- [VORLIEGENDER TEXT]
◇ ◇ ◇
Ein Einblick in die Wärmebedarfsberechnung nach DIN 4108-6
In der Wärmebedarfsberechnung werden sämtliche Energieverluste und -gewinne eines Gebäudes berücksichtigt, um am Ende festzustellen, wie viel Energie benötigt wird, um das Haus das ganze Jahr über gemütlich warm zu halten. In diesem Beitrag erläutern wir den Prozess der Wärmebedarfsberechnung durch Fachleute und welche wichtigen Informationen die Ergebnisse liefern.
Inhalt im Überblick
Eine kurze Übersicht über der Wärmebedarfsberechnung:
Die Berechnung des Heizwärmebedarfs für Einfamilienhäuser erfolgt gemäß den Richtlinien der DIN 4108 Teil 6, betitelt „Wärmeschutz und Energie-Einsparung in Gebäuden – Teil 6: Berechnung des Jahresheizwärme- und des Jahresheizenergiebedarfs“, deren aktuelle Ausgabe vom Juni 2003 stammt. Dabei werden sämtliche Verluste und Gewinne eines Gebäudes erfasst und miteinander verrechnet. Dies umfasst:
- Transmissionswärmeverluste (Wärmeverluste durch die Gebäudehülle)
- Lüftungswärmeverluste aufgrund von Undichtigkeiten in der Gebäudehülle
- Solare Wärmegewinne durch Sonneneinstrahlung durch Fenster und Türen
- Interne Wärmegewinne durch Personen und typische Haushaltsgeräte
Das Ergebnis wird als Heizwärmebedarf nach den Vorgaben des Gebäudeenergiegesetzes (GEG) in Kilowattstunden pro Jahr angegeben. Zur besseren Vergleichbarkeit verschiedener Gebäude kann der Heizwärmebedarf auch auf die beheizte Gebäudefläche bezogen werden, wobei die Einheit Kilowattstunden pro Quadratmeter und Jahr lautet.
◇ ◇ ◇
- [BEREITGESTELLTE ANGABEN]

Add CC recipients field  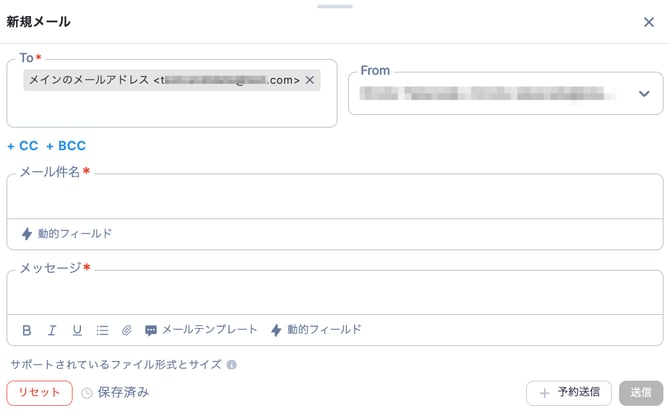click(x=23, y=146)
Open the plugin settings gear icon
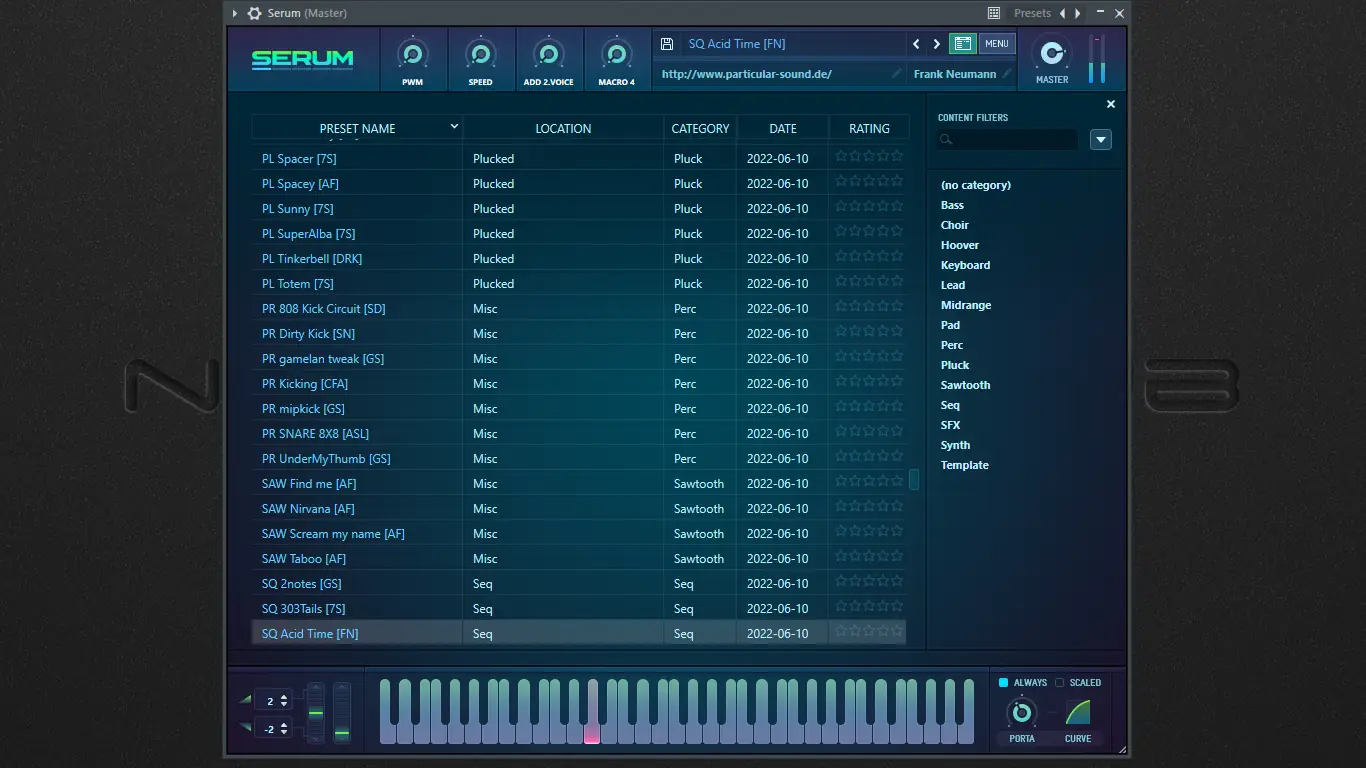This screenshot has height=768, width=1366. pos(254,13)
◇ ◇ ◇
- [AUFGABE] In welcher Einheit wird der Heizwärmebedarf laut dem Text zur Wärmebedarfsberechnung angegeben, wenn man ihn auf die beheizte Gebäudefläche bezieht?

- [LÖSUNG ZUR AUFGABE] In Kilowattstunden pro Quadratmeter und Jahr.